# What you have to do
Each line below is to be copied exactly; images do not go into the copy.

Provided entries: Begin

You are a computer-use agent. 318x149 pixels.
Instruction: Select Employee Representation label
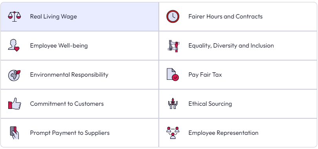pos(223,133)
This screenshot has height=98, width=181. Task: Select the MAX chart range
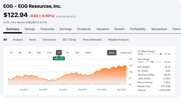(x=88, y=53)
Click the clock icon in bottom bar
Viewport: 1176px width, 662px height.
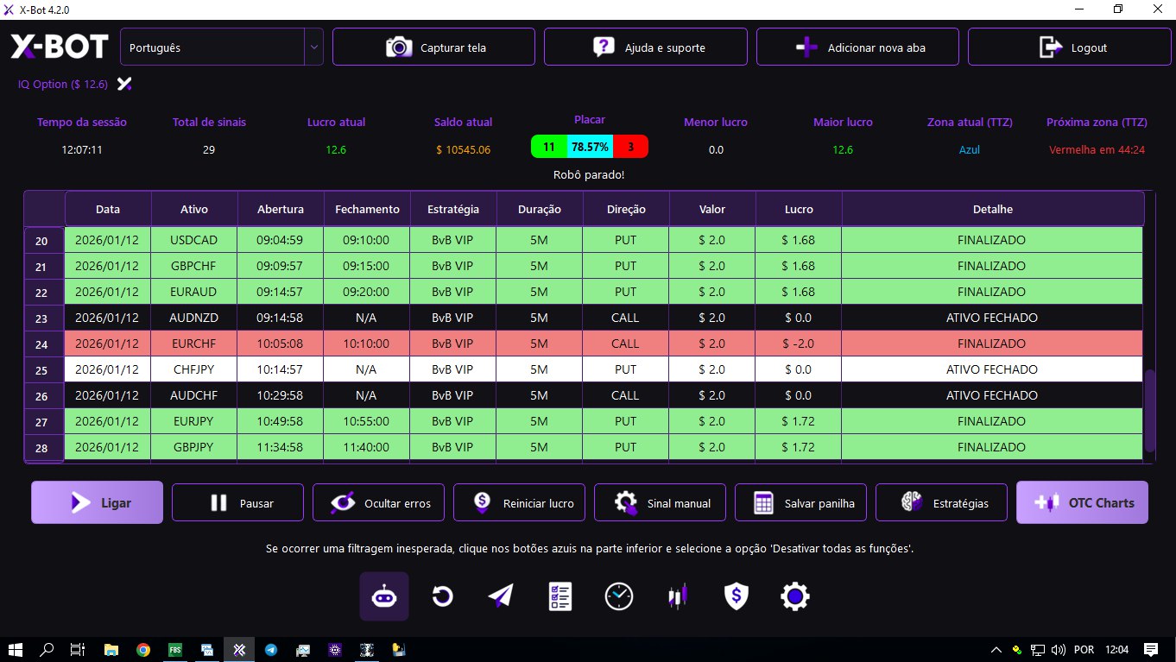pos(619,596)
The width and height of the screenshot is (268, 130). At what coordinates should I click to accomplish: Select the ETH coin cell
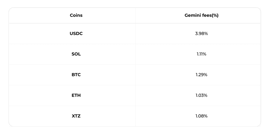[x=76, y=95]
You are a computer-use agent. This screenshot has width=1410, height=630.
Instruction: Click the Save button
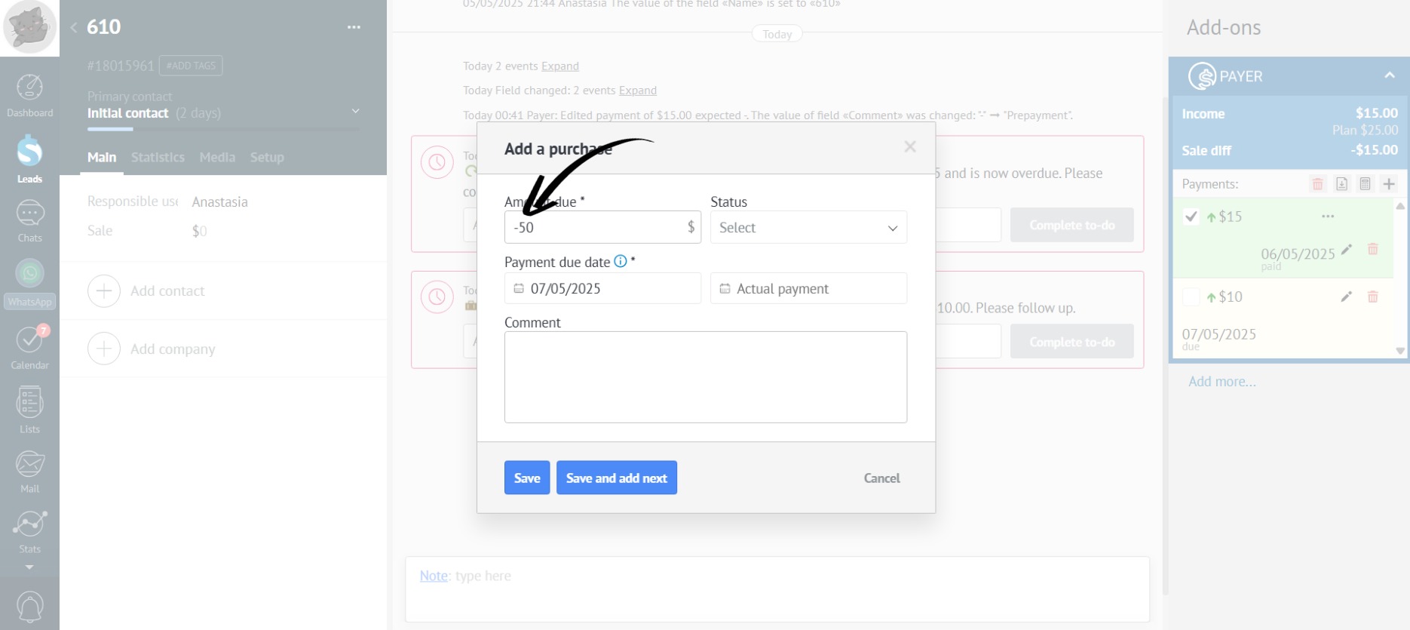pyautogui.click(x=526, y=478)
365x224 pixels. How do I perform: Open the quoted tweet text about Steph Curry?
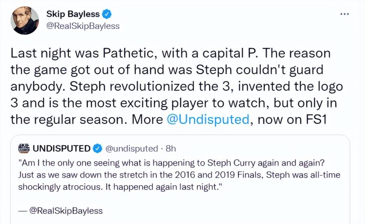click(179, 175)
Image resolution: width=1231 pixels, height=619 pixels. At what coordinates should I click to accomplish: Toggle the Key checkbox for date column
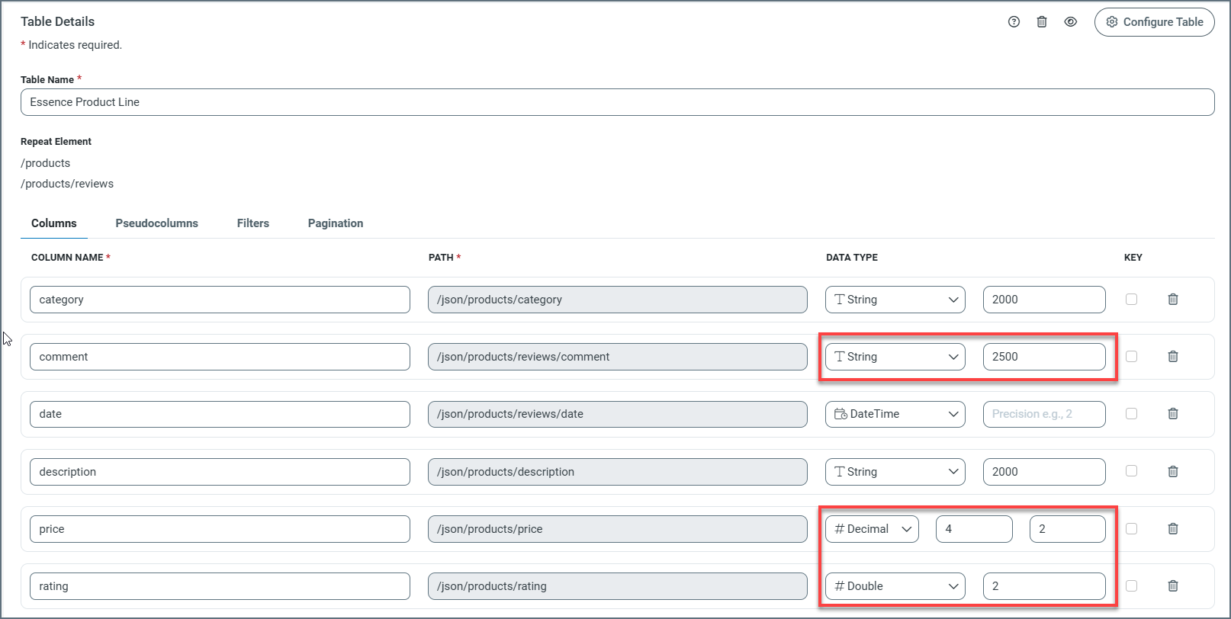coord(1131,414)
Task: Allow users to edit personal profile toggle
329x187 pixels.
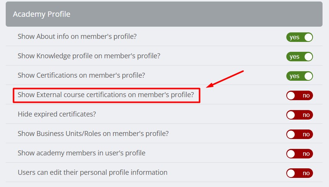Action: click(300, 173)
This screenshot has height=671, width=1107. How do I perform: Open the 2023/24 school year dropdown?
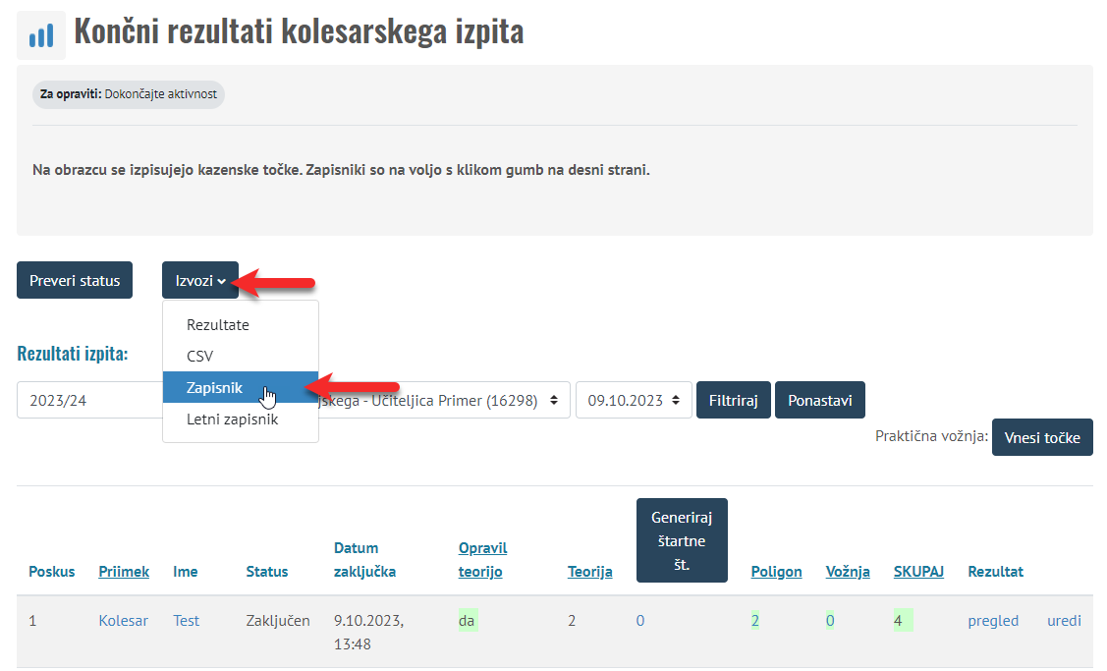click(x=88, y=401)
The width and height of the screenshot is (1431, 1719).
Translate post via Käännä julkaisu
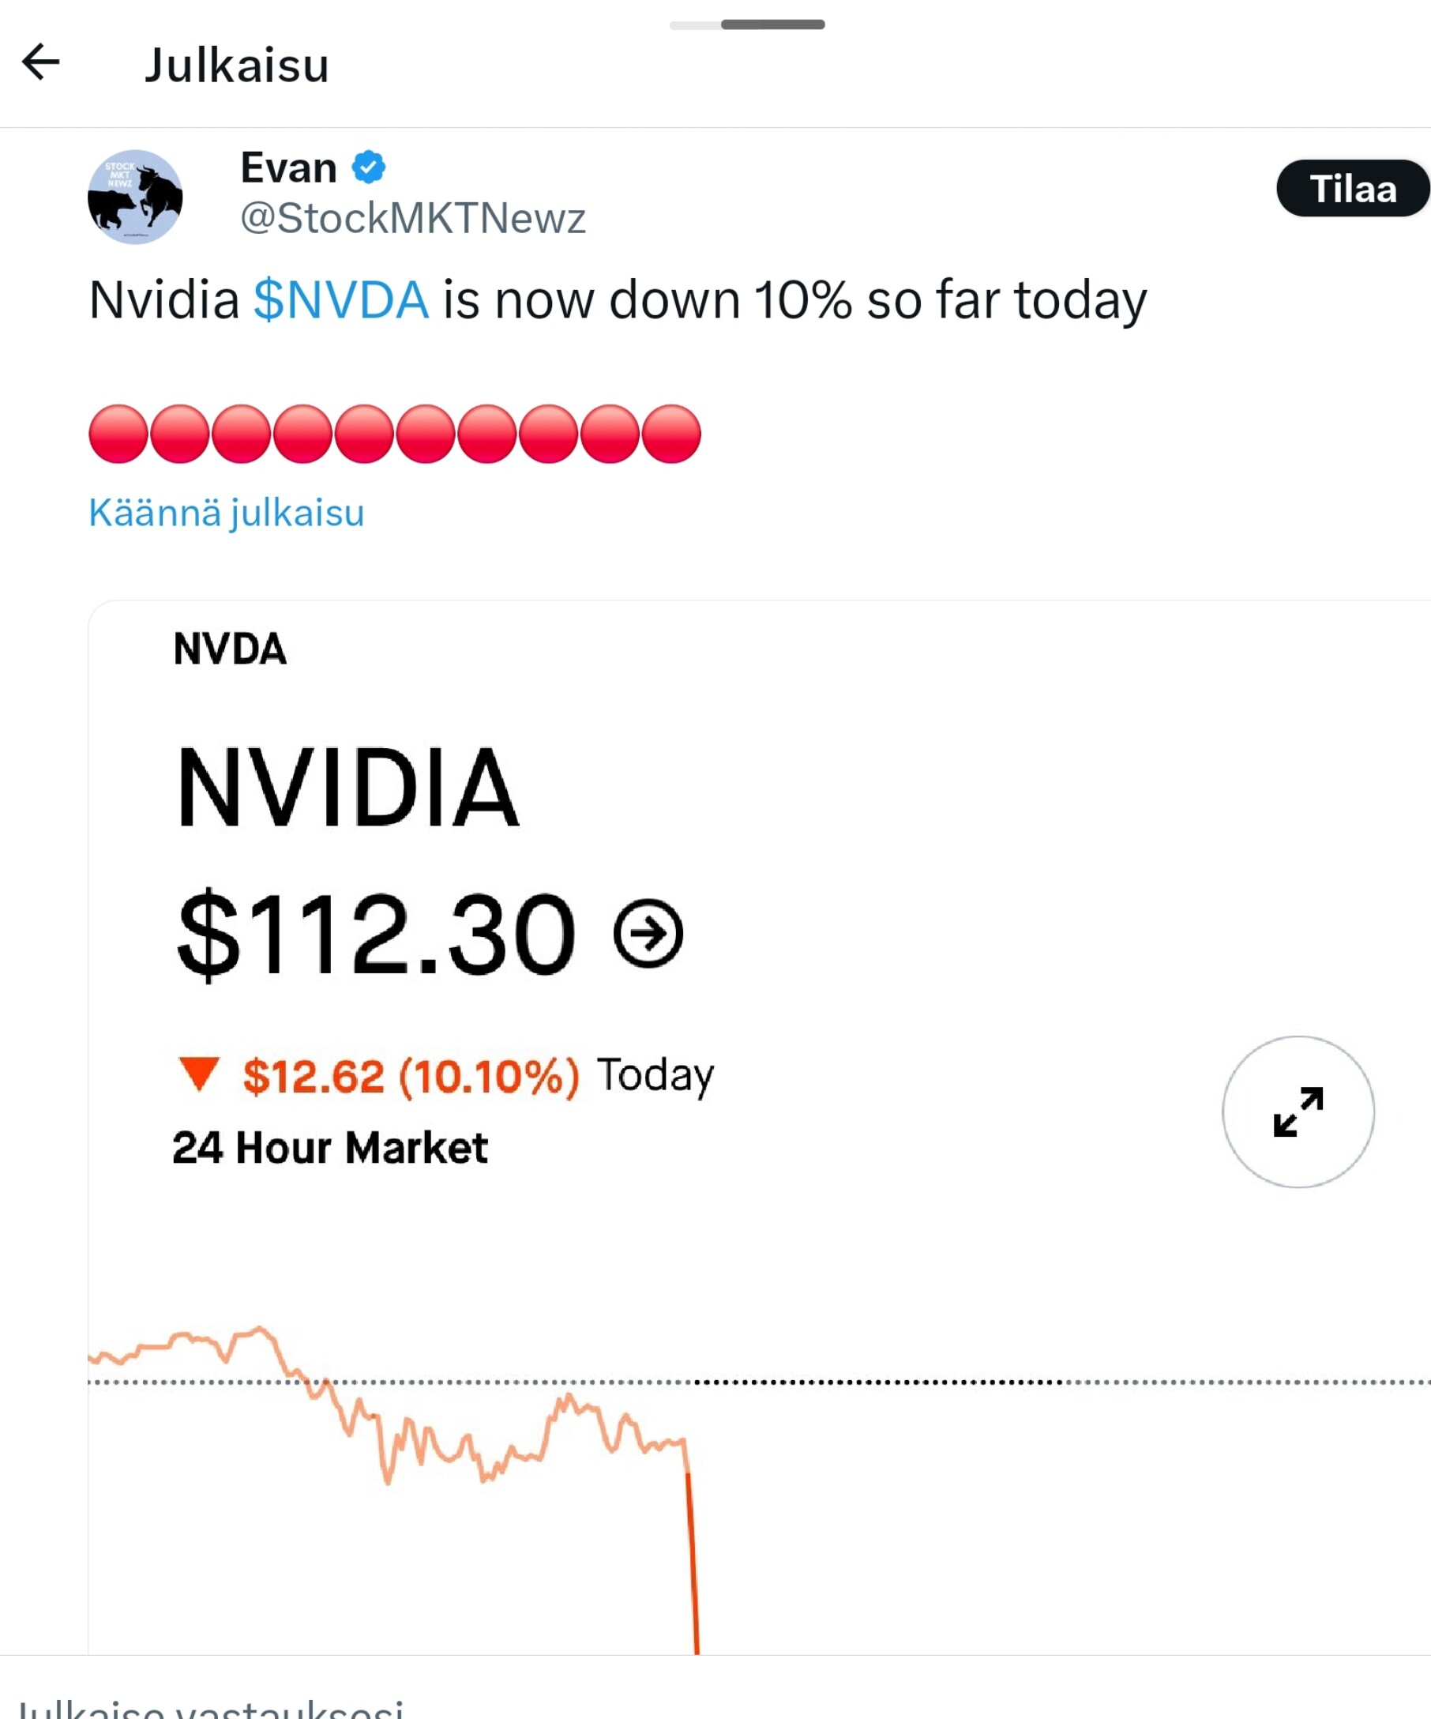(x=226, y=513)
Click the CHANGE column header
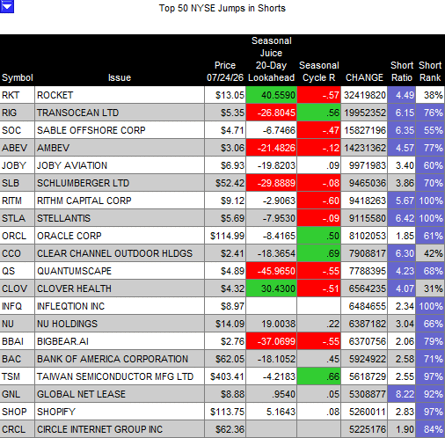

Provided entries: End

# Solution to the problem
You are a computer-use agent. 318x149 pixels.
Instruction: Select Employee Representation label
pos(223,133)
This screenshot has height=98, width=181. Task: Select the MAX chart range
(x=88, y=53)
Click the clock icon in bottom bar
Viewport: 1176px width, 662px height.
pos(619,596)
The width and height of the screenshot is (268, 130). At what coordinates should I click to accomplish: Select the ETH coin cell
[x=76, y=95]
You are a computer-use agent. This screenshot has width=1410, height=630.
Instruction: Click the Save button
pyautogui.click(x=526, y=478)
365x224 pixels. How do I perform: Open the quoted tweet text about Steph Curry?
click(179, 175)
Image resolution: width=1231 pixels, height=619 pixels. At what coordinates should I click to accomplish: Toggle the Key checkbox for date column
coord(1131,414)
Task: Allow users to edit personal profile toggle
329x187 pixels.
Action: click(300, 173)
This screenshot has height=671, width=1107. How do I perform: Open the 2023/24 school year dropdown?
click(x=88, y=401)
The width and height of the screenshot is (1431, 1719).
Translate post via Käännä julkaisu
(x=226, y=513)
Click the CHANGE column header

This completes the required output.